The Press Gang and the Law
Impressment for Naval Service of seamen in British ports dates back to the reign of Edward I; Christopher Lloyd describes the practice and how it ceased in the mid-nineteenth century.
Voltaire describes how he found a Thames waterman, who had been boasting about the liberty of Englishmen, confined the next day in a prison cell by the press gang. Eighteenth-century writers were indeed frequently embarrassed by the paradox of a seemingly arbitrary power existing in a country that prided itself on the liberty of its constitution.
The press gang has become part of the folklore of English history. It is commonly regarded as a typical example of the brutality and injustice that prevailed in eighteenth-century England in the age of sail.

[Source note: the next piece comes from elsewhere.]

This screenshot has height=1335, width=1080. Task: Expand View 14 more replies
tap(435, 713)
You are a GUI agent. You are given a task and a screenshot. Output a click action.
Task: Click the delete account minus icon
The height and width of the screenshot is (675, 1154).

The fact is that impressment goes back to remote feudal times and forward to the twentieth century, when it is called conscription or national service and the methods of implementing it are both more polite and more effective.
The only book devoted to the subject appeared in 1913 and concludes with this pathetic sentence: ‘A people who for a hundred years patiently endured conscription in its most cruel form will never again suffer it to be lightly inflicted on them.’ Three years later it was introduced once more, in a modern form, but on the same principle that five hundred years before had required military service as a feudal obligation.
Walpole once declared in the House of Commons that ‘the hardships of an impress have been long dwelt upon, and displayed with all the powers of eloquence. Nor can it be affirmed this method of raising seamen is either eligible or legal.’ He was wrong. Eligible it might not be, but it was certainly legal in principle and for centuries past sanctioned by custom.